I'm running OS X 10.8 and Windows 7 x64 Pro.


After properly setting up Boot Camp to dual-boot Windows on my Mac mini, I decided to test whether or not it was true that creating another partition (a data partition for OS X) would interfere with Boot Camp. Wikipedia claims it does interfere but without citing a source, whilst the Boot Camp documentation itself only specifies that the disk must be a single partition _prior_ to setup - there's no mention of whether the disk must be _kept_ that way afterwards.


I opened Disk Utility, reduced the size of my OS X parition from 420GB to 80GB, and created a new partition in the unallocated space. Here's how it looks now:

User uploaded file

When I attempted to proceed with the process, I did receive a warning that doing this (and I quote), "may" cause problems with Boot Camp. Seeing as it was inconclusive, I thought I'd give it a shot - nothing ventured…

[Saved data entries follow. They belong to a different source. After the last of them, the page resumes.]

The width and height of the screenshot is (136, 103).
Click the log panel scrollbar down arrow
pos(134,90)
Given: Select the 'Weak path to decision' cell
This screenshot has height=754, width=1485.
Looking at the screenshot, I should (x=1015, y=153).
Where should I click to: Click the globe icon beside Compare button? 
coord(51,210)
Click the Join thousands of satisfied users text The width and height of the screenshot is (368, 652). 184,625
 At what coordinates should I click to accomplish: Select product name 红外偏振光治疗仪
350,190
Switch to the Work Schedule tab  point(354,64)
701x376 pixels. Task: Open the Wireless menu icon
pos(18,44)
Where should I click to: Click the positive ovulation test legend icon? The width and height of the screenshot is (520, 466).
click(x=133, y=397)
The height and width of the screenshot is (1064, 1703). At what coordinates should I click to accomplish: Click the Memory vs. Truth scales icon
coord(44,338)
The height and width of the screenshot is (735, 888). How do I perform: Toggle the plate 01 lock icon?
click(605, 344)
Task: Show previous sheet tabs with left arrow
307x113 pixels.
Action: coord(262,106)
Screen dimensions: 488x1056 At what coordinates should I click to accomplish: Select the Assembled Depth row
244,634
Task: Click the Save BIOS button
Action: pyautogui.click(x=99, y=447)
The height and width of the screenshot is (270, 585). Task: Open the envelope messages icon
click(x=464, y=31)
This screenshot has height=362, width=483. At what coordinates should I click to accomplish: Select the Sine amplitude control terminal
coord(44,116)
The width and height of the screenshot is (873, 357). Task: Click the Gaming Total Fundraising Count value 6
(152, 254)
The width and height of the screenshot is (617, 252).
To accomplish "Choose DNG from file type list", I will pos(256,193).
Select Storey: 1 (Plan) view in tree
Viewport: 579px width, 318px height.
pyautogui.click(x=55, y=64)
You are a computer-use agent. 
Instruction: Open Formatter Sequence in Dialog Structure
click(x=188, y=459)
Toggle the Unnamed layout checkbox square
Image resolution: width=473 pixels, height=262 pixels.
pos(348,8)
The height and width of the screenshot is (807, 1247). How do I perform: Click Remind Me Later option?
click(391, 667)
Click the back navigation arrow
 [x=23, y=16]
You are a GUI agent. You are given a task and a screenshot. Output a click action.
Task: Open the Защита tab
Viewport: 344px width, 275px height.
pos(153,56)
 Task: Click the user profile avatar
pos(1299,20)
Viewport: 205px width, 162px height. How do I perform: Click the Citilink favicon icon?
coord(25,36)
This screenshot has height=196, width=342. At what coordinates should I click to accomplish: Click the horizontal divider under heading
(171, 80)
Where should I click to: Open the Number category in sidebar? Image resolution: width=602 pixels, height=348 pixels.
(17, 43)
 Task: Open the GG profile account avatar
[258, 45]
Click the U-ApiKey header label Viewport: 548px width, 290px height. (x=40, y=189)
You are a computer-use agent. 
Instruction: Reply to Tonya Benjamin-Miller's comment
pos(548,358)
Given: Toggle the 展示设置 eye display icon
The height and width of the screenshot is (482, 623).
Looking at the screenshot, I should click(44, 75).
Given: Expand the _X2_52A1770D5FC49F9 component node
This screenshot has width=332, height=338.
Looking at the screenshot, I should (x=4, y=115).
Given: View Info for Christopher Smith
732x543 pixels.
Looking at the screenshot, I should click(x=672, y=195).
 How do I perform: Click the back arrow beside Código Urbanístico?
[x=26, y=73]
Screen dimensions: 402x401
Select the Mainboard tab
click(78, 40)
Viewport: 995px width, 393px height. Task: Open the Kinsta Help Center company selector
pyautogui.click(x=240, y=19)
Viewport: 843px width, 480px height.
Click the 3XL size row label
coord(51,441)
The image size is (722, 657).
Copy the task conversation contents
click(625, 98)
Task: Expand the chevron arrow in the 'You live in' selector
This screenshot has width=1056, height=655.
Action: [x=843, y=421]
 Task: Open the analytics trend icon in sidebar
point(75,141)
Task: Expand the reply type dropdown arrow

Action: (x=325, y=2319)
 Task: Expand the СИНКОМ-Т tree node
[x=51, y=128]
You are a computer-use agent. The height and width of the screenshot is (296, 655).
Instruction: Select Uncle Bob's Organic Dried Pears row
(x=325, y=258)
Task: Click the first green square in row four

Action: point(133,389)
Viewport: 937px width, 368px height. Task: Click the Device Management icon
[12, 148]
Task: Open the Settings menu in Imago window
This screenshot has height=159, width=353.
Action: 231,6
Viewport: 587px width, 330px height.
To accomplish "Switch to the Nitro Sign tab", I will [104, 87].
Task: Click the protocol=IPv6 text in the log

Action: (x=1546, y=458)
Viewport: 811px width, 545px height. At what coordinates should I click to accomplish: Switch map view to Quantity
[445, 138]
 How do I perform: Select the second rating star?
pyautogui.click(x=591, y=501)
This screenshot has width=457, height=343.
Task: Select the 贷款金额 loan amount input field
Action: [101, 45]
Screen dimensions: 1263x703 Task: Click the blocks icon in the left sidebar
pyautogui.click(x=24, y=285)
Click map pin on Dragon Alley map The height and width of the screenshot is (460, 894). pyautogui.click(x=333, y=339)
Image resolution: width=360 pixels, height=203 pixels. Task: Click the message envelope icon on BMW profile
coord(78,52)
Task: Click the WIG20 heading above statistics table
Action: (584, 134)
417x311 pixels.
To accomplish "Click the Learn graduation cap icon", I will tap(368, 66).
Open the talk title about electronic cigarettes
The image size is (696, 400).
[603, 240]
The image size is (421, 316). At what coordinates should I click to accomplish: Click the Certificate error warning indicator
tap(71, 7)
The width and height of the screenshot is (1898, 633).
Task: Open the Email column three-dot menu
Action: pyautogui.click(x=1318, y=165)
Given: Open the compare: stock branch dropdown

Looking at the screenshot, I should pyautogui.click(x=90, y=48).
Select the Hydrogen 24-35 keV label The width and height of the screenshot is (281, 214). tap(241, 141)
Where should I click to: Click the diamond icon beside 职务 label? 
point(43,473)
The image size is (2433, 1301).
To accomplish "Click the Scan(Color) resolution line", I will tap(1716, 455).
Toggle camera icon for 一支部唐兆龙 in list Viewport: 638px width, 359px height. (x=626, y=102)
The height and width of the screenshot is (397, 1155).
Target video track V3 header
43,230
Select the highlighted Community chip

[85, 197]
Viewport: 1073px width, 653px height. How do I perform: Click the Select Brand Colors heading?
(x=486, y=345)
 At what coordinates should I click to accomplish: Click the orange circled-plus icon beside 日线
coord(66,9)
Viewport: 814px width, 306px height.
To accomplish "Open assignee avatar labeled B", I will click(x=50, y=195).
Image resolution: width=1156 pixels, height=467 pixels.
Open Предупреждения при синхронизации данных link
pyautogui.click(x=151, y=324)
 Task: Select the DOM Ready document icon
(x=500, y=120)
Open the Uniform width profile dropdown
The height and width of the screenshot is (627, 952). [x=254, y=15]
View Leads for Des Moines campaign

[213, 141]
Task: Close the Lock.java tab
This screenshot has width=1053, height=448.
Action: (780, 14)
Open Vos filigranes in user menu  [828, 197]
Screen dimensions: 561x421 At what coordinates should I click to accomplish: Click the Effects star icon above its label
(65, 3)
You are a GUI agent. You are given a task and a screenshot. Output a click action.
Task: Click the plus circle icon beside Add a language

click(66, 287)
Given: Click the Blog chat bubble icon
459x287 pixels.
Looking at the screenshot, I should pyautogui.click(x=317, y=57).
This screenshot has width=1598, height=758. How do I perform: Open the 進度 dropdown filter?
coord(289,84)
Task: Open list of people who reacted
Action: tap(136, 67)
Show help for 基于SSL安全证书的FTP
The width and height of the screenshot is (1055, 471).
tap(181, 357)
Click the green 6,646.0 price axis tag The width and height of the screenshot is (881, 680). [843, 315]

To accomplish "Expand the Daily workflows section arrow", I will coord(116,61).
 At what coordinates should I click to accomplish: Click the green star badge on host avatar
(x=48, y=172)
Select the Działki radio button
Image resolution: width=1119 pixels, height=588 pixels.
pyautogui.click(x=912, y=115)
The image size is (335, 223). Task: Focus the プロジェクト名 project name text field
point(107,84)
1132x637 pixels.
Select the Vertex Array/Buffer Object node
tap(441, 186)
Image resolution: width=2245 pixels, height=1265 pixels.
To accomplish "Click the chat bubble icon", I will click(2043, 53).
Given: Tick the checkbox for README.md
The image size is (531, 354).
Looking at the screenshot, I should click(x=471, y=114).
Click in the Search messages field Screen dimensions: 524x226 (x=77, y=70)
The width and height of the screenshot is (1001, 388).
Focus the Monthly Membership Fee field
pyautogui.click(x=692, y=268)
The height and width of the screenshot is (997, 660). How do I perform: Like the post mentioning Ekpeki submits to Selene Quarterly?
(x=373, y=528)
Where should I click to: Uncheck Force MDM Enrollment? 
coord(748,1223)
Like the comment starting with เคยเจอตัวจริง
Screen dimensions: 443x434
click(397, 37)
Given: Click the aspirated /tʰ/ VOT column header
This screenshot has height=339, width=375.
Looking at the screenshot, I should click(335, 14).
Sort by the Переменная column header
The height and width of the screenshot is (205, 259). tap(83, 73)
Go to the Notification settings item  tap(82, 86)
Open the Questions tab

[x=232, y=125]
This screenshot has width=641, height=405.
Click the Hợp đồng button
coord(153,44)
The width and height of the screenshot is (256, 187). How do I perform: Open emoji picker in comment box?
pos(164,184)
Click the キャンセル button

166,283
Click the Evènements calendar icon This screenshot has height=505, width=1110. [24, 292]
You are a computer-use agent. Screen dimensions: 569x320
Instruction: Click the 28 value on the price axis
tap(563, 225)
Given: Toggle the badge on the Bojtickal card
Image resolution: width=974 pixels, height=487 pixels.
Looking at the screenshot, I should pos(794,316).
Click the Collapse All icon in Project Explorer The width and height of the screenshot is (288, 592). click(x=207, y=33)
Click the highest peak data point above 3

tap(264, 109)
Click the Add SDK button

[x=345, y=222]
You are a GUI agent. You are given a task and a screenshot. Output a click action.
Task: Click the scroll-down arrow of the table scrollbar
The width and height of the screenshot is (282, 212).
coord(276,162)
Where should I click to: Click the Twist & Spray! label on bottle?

Of course, it borked Boot Camp, otherwise I wouldn't be posting here. Whilst OS X boots just fine, the Boot Camp partition now no longer shows up in the Startup Manager, though it does in the Startup Disk prefPane. If I do attempt to boot into Boot Camp, I receive the following message on a black screen:

No bootable device --- insert boot disk and press any key

The advice given to someone who had this same problem was, "fix your damaged Boot Camp volume." But I'm at a loss as to how to do that.


So, anyone know how to proceed now so that I can keep my partitions as is, whilst fully restoring normal Boot Camp functionality?

Mac mini (Mid 2011), Mac OS X (10.7.4)

Posted on Jul 26, 2012 11:28 PM

Reply
1,534 replies

Mar 13, 2013 6:11 PM in response to Christopher Murphy

OK. I was able to get into Single User Mode zapping the PRAM. I then ran the commands above.


"fsck_hfs -fy /dev/rdisk0s2" ran fine and said it did some changes to the disk.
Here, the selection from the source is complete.